Once the project is provisioned, check the “startup” kit generated for the clients. You should see the following files, among others:

client.crt, client.key, server.crt, server.key, rootCA.pem

Note that the specified listening_host of a site must be a hostname that the external trainer can reach via network.

Step Two - Prepare Job Configuration

For each job, configure the config_fed_client.json to use TaskExchanger as the executor.

{
  "format_version": 2,
  "executors": [
      {
        "tasks": [
          "train"
        ],
        "executor": {
          "path": "nvflare.app_common.executors.task_exchanger.TaskExchanger",
          "args": {
            "pipe_id": "pipe"
            "peer_read_timeout": 30,
            "heartbeat_timeout": 60
          }
        }
      }
    ],
  "task_result_filters": [],
  "task_data_filters": [],
  components =  [
    {
      id = "pipe"
      path = "nvflare.fuel.utils.pipe.cell_pipe.CellPipe"
      args {
        mode = "PASSIVE"
        site_name = "{SITE_NAME}"
        token = "{SITE_NAME}"
        root_url = "{ROOT_URL}"
        secure_mode = "{SECURE_MODE}"
        workspace_dir = "{WORKSPACE}"
      }
    }
  ]
}

Make sure the parameters of the TaskExchanger are configured properly, and change the default values as needed.

Please refer to the API page for a detailed explanation of each argument: TaskExchanger

Step Three - Trainer Setup

For each client site, you will have an FL client and a trainer process.

To make our integration work, please follow the following steps to setup the trainer process on each client site:

  • Make sure the trainer process has access to a local file system.

  • Create a “workspace” folder that is going to be used by this trainer process This workspace will be used for all jobs.

  • Copy the “startup” folder of the client site to this “workspace” folder If needed, any additional config files required by the trainer can also be placed in this “workspace” folder.

  • Create the trainer script following the steps in the above section. Please set the FlareAgentWithCellPipe’s “workspace_dir” to the path of this “workspace” folder that you just created. Please make sure the “agent_id” value of FlareAgentWithCellPipe is the same as the “token” value in the above

Verification

The FL client (TaskExchanger) and your trainer process (FlareAgentWithCellPipe) do not have to be started at exactly the same time.

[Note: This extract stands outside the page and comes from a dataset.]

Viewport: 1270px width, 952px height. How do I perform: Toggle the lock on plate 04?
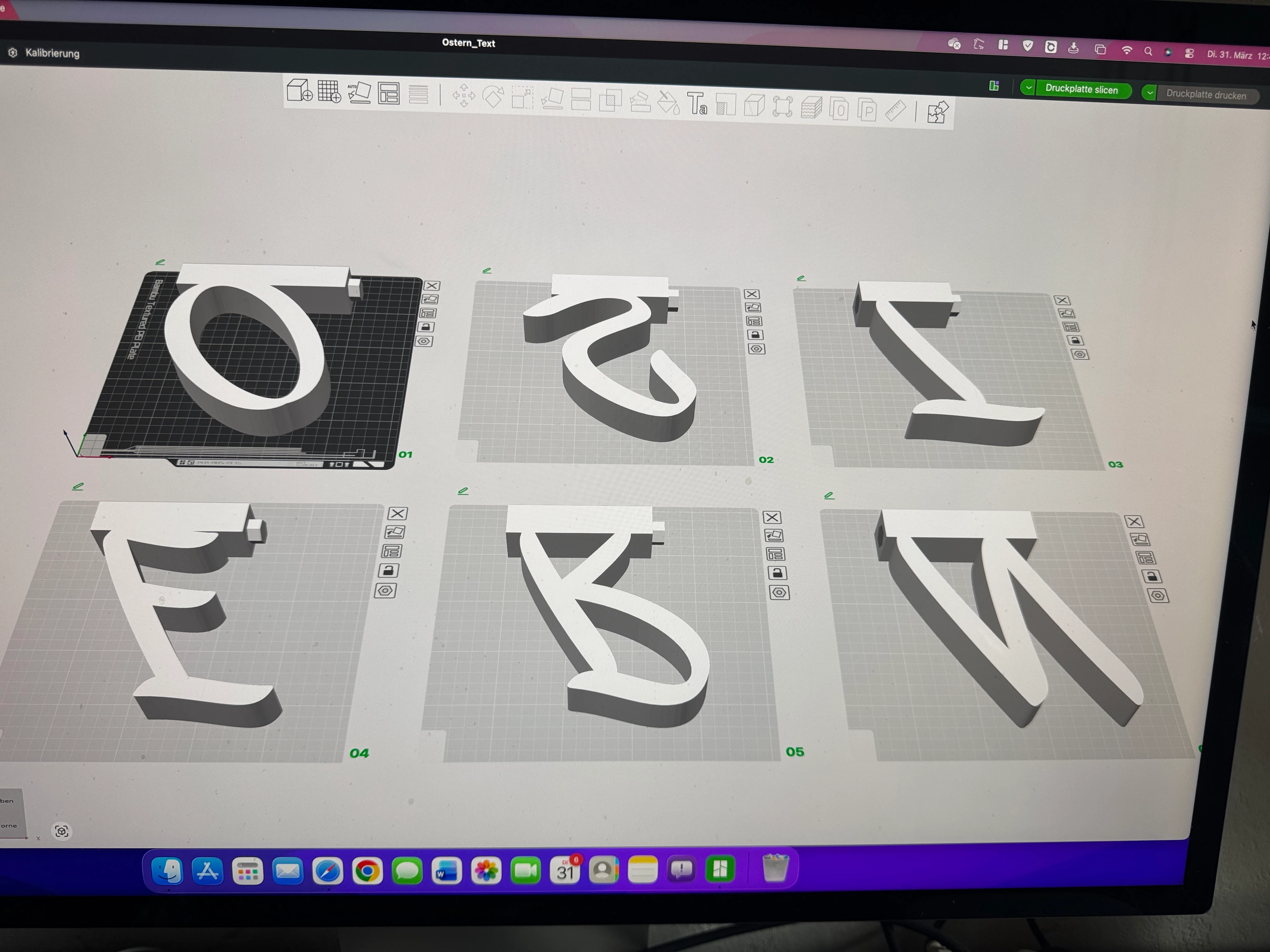pos(389,570)
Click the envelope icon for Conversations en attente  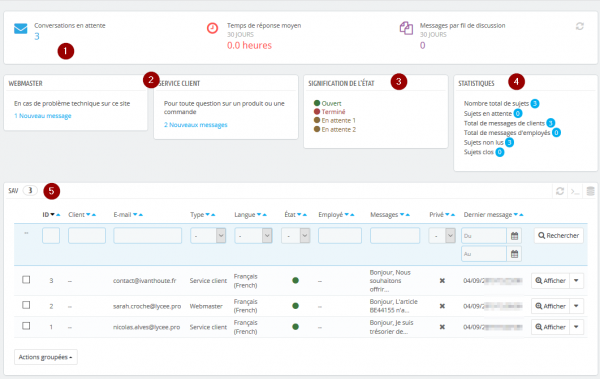(21, 29)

Whichever is started first will wait for the other for heartbeat_timeout seconds. Once they both are started and connected, you can verify they are directly connected using the Admin console’s cells commands.

The following example shows two clients (site-1, site-2) connected to their external trainers via the agent_id/token “ext_trainer”:

> cells
server
server.10d1d3b7-fb50-4c83-9575-e510f32c5d21
site-1
site-1.10d1d3b7-fb50-4c83-9575-e510f32c5d21
site-2
site-2.10d1d3b7-fb50-4c83-9575-e510f32c5d21
site-1_ext_trainer_active
site-2_ext_trainer_active
site-2_ext_trainer_passive
site-1_ext_trainer_passive
Total Cells: 10

The cells command lists all cells.

Notice that the job 10d1d3b7-fb50-4c83-9575-e510f32c5d21 is running on both “site-1” and “site-2” clients.

Also notice that there are two pairs of corresponding cells (site-1_ext_trainer_active, site-1_ext_trainer_passive) and ((site-2_ext_trainer_active, site-2_ext_trainer_passive)).

Optional - Setup for Adhoc Direct Connection between FL Client and Trainer

FL client and the trainer can always talk to each other via the server, but it could be slow, especially if the server is located far away. The enable adhoc direct connections between the FL client and the trainer, configure the comm_config.json on the client site as follows:

{
  "allow_adhoc_conns": true,
  "use_aio_grpc": true,
  "adhoc": {
    "scheme": "tcp",
    "resources": {
      "host": "localhost",
      "secure": true
    }
  }
}

This file must be placed into the site’s “local” folder within its workspace.

Pay attention to the following:

  • For most cases, the “scheme” should be set to “tcp” to get the best performance. If “tcp” cannot be used, you can use “grpc”.

  • In “resources”:

    • If FL client and the trainer are within the same trusted network, you can set “secure” to false; otherwise set it to true.

    • The value of the “host” must match the “listening_host” value of the site used in provision.